Good is a former editor of Canadian Notes and Queries, a veteran book reviewer, and he runs a website called “goodreports” where you can find his current assessments of a wide range of books. He says at the beginning of his introduction to Revolutions, “The fundamental challenge facing literature in the twenty-first century is its need to find – somehow, somewhere – an audience.” As well, he promptly adds economic and other practical matters to the mix as he addresses the question of locating people who might read. “Writers can’t be simply tossing their words into the void, down a wishing well, or (what comes to the same thing) posting them online,” Good argues, adding, “That the audience has to be a paying audience is just as essential.”

The decline in what’s sometimes known as “literary fiction” has been noticeable. “My understanding,” Good notes, “is that a well-received Canadian novel published by a mid-sized or small press today will have trouble selling more than 500 copies. Even established authors published by larger presses will sometimes have trouble breaking a thousand without the help of a prize sticker or some other promotional tie-in. This is in a country with a population of over 36 million.” He adds, “We live in a post-literate age, one in which [novelist] Douglas Glover concludes, ‘books have become irrelevant.’”

Reading at risk.

Good notices that finding out who reads and how many books sell is itself a mysterious business, hampered by “trade secrets” on sales and a dearth of research on reading habits. In a 2015 article, Barbara Kay reports that in Canada “the average new novel sells 400-700 copies; short story collections 300-500; poetry 150-400.” The news gets even worse. A 2009 survey reveals that “half of the Canadians surveyed could not name a single Canadian author, while 47 per cent did not recognize any name in a list that included Alice Munro, Leonard Cohen, Robertson Davies, Michael Ondaatje, Mordecai Richler and Carol Shields. Amongst young people in the survey, who presumably study CanLit in high school at least, 62 per cent could not name a single Canadian author.” (Barbara Kay, “The bureaucrats killed CanLit,” National Post, July 8, 2015.)

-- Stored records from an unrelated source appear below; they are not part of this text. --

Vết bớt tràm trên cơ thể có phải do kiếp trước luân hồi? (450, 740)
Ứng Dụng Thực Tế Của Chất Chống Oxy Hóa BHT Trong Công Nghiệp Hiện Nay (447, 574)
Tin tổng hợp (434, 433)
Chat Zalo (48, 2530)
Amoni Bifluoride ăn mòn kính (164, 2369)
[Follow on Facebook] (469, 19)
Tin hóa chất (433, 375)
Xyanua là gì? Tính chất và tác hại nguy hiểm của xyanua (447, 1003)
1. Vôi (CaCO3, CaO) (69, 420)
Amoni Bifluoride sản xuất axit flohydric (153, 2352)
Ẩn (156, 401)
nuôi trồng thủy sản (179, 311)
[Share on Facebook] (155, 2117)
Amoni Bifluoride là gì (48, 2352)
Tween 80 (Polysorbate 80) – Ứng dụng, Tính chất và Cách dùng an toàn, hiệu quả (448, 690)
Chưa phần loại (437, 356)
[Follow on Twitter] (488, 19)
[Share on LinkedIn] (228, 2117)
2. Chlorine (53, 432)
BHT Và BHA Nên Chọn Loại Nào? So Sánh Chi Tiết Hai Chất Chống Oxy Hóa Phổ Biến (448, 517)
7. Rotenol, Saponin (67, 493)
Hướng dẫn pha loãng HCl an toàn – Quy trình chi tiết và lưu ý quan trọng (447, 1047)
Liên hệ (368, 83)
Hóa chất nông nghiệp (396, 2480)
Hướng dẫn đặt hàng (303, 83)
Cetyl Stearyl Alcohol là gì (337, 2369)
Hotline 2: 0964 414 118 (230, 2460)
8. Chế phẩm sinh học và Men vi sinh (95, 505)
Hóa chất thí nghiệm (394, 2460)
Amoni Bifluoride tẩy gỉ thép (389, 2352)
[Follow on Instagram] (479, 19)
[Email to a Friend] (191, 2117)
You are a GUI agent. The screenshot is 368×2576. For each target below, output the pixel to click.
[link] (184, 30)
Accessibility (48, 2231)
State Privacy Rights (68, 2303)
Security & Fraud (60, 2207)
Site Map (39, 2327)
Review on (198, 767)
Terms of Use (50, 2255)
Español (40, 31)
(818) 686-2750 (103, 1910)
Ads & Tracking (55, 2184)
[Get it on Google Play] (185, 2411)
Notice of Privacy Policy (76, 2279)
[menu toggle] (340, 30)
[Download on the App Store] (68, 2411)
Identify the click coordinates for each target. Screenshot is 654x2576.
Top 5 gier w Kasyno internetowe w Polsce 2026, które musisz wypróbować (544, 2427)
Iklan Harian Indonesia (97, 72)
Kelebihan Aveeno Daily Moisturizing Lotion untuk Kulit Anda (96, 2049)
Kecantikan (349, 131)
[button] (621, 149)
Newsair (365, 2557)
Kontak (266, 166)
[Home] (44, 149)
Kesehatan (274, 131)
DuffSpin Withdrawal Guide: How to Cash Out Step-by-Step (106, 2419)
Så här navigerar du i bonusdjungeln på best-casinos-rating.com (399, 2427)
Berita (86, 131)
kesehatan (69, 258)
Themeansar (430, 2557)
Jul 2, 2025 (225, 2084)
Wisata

Good also cites the gloomy statistics from the U.S. National Endowment for the Arts (NEA) survey, Reading at Risk (2004), which found a rapidly dwindling number of people who had read at least one “literary book” per annum in the years between 1992 and the time of the survey, as well as a 2014 Pew Research Report that found that the number of people who admitted to not having read a single book of any kind that year had tripled in the last quarter century. Good makes use of the work of Mark Bauerlein, an Emory University English professor who ran the NEA reading study and later wrote The Dumbest Generation (2008), a book which deals with not only the decline of book reading, but also related “knowledge deficits” (declines in knowledge of geography, history, civics, the arts, and the ability to write literate prose).  A somewhat shell-shocked Good admits, “I have to say that, despite being a cultural pessimist of long-standing, I had no idea that I would be witness to reading becoming such a marginal activity in my own lifetime. And yet, here we are.”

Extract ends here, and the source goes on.